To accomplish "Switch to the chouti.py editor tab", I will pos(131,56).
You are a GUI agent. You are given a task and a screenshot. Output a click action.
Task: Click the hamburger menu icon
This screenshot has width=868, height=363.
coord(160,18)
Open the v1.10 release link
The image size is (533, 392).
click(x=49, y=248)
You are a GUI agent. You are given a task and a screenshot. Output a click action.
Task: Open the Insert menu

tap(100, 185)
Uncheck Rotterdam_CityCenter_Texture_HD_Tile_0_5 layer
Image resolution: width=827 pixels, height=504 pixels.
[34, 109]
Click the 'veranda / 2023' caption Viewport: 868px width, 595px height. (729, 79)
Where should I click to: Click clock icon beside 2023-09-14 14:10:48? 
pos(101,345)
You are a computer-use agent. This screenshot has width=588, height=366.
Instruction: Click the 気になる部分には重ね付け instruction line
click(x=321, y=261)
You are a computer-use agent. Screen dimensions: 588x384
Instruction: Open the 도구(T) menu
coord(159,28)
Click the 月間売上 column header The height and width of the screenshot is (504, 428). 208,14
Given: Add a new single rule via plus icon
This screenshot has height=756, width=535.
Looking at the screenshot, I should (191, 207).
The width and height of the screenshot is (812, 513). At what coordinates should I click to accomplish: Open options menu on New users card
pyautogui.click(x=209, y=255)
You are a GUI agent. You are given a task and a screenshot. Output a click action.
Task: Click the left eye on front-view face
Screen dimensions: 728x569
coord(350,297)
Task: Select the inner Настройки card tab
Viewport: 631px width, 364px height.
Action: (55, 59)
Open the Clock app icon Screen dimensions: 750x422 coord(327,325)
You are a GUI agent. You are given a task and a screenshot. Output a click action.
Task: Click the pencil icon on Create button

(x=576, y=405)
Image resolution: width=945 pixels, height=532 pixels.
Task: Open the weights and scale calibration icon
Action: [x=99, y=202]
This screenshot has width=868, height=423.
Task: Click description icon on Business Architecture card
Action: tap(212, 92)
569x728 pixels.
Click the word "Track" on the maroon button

..........

» **Your goal**: Every record should be printed again exactly as it reads.

» **Exercise response**:
To accomplish "Switch to the chouti.py editor tab", I will pos(131,56).
You are a GUI agent. You are given a task and a screenshot. Output a click action.
Task: Click the hamburger menu icon
This screenshot has width=868, height=363.
coord(160,18)
Open the v1.10 release link
The image size is (533, 392).
click(x=49, y=248)
You are a GUI agent. You are given a task and a screenshot. Output a click action.
Task: Open the Insert menu

tap(100, 185)
Uncheck Rotterdam_CityCenter_Texture_HD_Tile_0_5 layer
Image resolution: width=827 pixels, height=504 pixels.
[34, 109]
Click the 'veranda / 2023' caption Viewport: 868px width, 595px height. (729, 79)
Where should I click to: Click clock icon beside 2023-09-14 14:10:48? 
pos(101,345)
You are a computer-use agent. This screenshot has width=588, height=366.
Instruction: Click the 気になる部分には重ね付け instruction line
click(x=321, y=261)
You are a computer-use agent. Screen dimensions: 588x384
Instruction: Open the 도구(T) menu
coord(159,28)
Click the 月間売上 column header The height and width of the screenshot is (504, 428). 208,14
Given: Add a new single rule via plus icon
This screenshot has height=756, width=535.
Looking at the screenshot, I should (191, 207).
The width and height of the screenshot is (812, 513). At what coordinates should I click to accomplish: Open options menu on New users card
pyautogui.click(x=209, y=255)
You are a GUI agent. You are given a task and a screenshot. Output a click action.
Task: Click the left eye on front-view face
Screen dimensions: 728x569
coord(350,297)
Task: Select the inner Настройки card tab
Viewport: 631px width, 364px height.
Action: (55, 59)
Open the Clock app icon Screen dimensions: 750x422 coord(327,325)
You are a GUI agent. You are given a task and a screenshot. Output a click action.
Task: Click the pencil icon on Create button

(x=576, y=405)
Image resolution: width=945 pixels, height=532 pixels.
Task: Open the weights and scale calibration icon
Action: [x=99, y=202]
This screenshot has width=868, height=423.
Task: Click description icon on Business Architecture card
Action: tap(212, 92)
569x728 pixels.
Click the word "Track" on the maroon button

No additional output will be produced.